Segment Open

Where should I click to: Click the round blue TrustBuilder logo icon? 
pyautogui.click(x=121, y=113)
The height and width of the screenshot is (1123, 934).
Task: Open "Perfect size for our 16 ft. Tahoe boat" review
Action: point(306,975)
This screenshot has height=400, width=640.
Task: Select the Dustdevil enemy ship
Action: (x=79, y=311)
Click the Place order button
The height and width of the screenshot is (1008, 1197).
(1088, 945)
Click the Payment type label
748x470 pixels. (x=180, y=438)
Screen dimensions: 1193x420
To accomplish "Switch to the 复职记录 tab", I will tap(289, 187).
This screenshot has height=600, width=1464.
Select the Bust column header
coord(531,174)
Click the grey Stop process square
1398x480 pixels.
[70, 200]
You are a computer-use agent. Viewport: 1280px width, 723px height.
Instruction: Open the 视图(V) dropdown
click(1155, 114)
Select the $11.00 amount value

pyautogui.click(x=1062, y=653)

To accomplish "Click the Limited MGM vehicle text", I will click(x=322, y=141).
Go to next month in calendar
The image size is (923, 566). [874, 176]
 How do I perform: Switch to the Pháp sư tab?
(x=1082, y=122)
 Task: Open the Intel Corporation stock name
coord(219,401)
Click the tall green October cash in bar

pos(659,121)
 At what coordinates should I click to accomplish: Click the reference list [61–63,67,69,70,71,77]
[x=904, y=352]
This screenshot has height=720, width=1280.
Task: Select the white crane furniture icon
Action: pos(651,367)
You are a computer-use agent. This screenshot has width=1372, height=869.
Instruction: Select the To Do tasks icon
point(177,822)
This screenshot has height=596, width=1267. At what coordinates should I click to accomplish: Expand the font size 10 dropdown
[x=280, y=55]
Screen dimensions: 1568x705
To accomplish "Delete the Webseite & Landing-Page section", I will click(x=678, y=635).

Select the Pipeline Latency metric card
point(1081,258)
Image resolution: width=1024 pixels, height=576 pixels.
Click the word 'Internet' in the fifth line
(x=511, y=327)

Segment Closed

* Directions for this task *
Every record shown above should be given back exactly.

* Task solution *
Where should I click to: Click the round blue TrustBuilder logo icon? 
pyautogui.click(x=121, y=113)
The height and width of the screenshot is (1123, 934).
Task: Open "Perfect size for our 16 ft. Tahoe boat" review
Action: point(306,975)
This screenshot has height=400, width=640.
Task: Select the Dustdevil enemy ship
Action: (x=79, y=311)
Click the Place order button
The height and width of the screenshot is (1008, 1197).
(1088, 945)
Click the Payment type label
748x470 pixels. (x=180, y=438)
Screen dimensions: 1193x420
To accomplish "Switch to the 复职记录 tab", I will tap(289, 187).
This screenshot has height=600, width=1464.
Select the Bust column header
coord(531,174)
Click the grey Stop process square
1398x480 pixels.
[70, 200]
You are a computer-use agent. Viewport: 1280px width, 723px height.
Instruction: Open the 视图(V) dropdown
click(1155, 114)
Select the $11.00 amount value

pyautogui.click(x=1062, y=653)

To accomplish "Click the Limited MGM vehicle text", I will click(x=322, y=141).
Go to next month in calendar
The image size is (923, 566). [874, 176]
 How do I perform: Switch to the Pháp sư tab?
(x=1082, y=122)
 Task: Open the Intel Corporation stock name
coord(219,401)
Click the tall green October cash in bar

pos(659,121)
 At what coordinates should I click to accomplish: Click the reference list [61–63,67,69,70,71,77]
[x=904, y=352]
This screenshot has height=720, width=1280.
Task: Select the white crane furniture icon
Action: pos(651,367)
You are a computer-use agent. This screenshot has width=1372, height=869.
Instruction: Select the To Do tasks icon
point(177,822)
This screenshot has height=596, width=1267. At what coordinates should I click to accomplish: Expand the font size 10 dropdown
[x=280, y=55]
Screen dimensions: 1568x705
To accomplish "Delete the Webseite & Landing-Page section", I will click(x=678, y=635).

Select the Pipeline Latency metric card
point(1081,258)
Image resolution: width=1024 pixels, height=576 pixels.
Click the word 'Internet' in the fifth line
(x=511, y=327)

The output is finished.